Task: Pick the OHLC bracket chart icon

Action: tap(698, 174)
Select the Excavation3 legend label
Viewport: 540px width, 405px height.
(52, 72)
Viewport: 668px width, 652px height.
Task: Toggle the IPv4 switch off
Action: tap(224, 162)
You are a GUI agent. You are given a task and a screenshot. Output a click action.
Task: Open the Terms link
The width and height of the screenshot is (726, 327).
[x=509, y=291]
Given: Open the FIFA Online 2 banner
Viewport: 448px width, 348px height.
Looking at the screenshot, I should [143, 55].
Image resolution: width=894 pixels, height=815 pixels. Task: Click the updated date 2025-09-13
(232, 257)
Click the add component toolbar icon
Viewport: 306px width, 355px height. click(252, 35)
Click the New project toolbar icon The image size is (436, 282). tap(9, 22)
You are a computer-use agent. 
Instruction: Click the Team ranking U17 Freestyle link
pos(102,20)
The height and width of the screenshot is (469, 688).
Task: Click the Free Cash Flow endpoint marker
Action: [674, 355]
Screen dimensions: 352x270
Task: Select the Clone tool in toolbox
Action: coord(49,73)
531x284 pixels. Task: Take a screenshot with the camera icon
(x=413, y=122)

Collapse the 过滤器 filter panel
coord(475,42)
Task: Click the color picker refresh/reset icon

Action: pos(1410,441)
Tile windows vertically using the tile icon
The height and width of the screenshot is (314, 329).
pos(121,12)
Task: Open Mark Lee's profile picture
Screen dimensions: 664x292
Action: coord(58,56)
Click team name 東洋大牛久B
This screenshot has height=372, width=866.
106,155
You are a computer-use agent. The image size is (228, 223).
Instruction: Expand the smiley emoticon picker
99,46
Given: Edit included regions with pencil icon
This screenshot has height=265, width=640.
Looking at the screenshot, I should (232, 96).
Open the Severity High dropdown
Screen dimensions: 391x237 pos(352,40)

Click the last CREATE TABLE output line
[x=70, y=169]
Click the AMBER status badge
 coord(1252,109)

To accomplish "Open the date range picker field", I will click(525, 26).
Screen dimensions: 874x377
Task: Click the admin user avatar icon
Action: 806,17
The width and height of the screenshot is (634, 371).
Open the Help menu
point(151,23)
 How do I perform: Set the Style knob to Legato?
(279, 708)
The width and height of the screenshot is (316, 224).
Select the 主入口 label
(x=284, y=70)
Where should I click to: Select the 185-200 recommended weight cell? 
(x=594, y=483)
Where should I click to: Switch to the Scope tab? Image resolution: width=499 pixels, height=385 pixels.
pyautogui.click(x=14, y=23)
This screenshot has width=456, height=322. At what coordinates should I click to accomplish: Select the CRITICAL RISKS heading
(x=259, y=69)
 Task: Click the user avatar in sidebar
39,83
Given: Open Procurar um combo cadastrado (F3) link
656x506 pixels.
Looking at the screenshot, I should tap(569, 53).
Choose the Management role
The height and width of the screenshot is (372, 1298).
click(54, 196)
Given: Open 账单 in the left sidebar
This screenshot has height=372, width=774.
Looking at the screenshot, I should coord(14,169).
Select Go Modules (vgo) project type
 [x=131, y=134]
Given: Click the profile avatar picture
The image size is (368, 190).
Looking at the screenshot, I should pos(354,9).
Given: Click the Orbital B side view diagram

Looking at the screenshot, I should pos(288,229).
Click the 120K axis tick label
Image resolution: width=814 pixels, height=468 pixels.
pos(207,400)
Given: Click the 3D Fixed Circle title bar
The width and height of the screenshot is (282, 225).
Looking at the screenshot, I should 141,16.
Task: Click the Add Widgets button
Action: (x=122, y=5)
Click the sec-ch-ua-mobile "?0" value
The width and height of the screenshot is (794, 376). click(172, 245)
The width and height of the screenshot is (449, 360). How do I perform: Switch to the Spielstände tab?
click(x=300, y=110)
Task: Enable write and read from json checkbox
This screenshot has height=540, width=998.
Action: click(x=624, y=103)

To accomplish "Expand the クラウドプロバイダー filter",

## How to complete this task
Wherever the word "picture" turns up in the records above, copy the line that holds it.

## Answer box
Task: Open Mark Lee's profile picture
Given: Click the profile avatar picture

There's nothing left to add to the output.